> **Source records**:
::::::::
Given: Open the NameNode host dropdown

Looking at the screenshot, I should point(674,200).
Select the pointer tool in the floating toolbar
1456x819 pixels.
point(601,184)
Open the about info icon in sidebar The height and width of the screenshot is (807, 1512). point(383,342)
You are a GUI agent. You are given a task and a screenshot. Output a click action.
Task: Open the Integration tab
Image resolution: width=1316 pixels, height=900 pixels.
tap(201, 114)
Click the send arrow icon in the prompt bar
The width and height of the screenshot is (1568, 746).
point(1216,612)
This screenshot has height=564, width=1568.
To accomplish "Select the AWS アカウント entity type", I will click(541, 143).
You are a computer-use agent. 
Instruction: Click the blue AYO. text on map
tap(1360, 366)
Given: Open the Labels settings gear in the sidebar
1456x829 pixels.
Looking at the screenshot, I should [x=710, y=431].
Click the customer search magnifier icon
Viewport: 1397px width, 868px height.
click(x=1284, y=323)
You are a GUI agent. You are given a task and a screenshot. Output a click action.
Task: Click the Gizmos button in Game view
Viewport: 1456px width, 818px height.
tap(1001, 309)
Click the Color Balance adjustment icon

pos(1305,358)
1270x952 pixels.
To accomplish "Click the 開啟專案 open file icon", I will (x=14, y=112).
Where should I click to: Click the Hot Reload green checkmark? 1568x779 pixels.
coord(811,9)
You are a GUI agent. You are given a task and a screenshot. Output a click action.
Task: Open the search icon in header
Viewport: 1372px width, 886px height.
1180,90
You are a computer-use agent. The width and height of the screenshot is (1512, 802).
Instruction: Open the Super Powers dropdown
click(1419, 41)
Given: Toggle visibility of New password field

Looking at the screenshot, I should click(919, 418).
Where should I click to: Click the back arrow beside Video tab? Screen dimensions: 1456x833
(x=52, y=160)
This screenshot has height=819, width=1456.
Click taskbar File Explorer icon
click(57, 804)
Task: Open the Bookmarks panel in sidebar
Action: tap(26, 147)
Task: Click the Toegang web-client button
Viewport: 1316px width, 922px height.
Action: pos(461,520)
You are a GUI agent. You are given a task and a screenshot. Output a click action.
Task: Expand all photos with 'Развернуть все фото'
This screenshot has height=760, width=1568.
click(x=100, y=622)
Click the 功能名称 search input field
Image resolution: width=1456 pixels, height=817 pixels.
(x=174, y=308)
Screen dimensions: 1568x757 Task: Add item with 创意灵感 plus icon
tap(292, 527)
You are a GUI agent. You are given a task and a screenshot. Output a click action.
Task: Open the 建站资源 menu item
::::::::
Copy out every line from the records that has the word "will".

To accomplish "Select the AWS アカウント entity type", I will click(541, 143).
To accomplish "Click the 開啟專案 open file icon", I will (x=14, y=112).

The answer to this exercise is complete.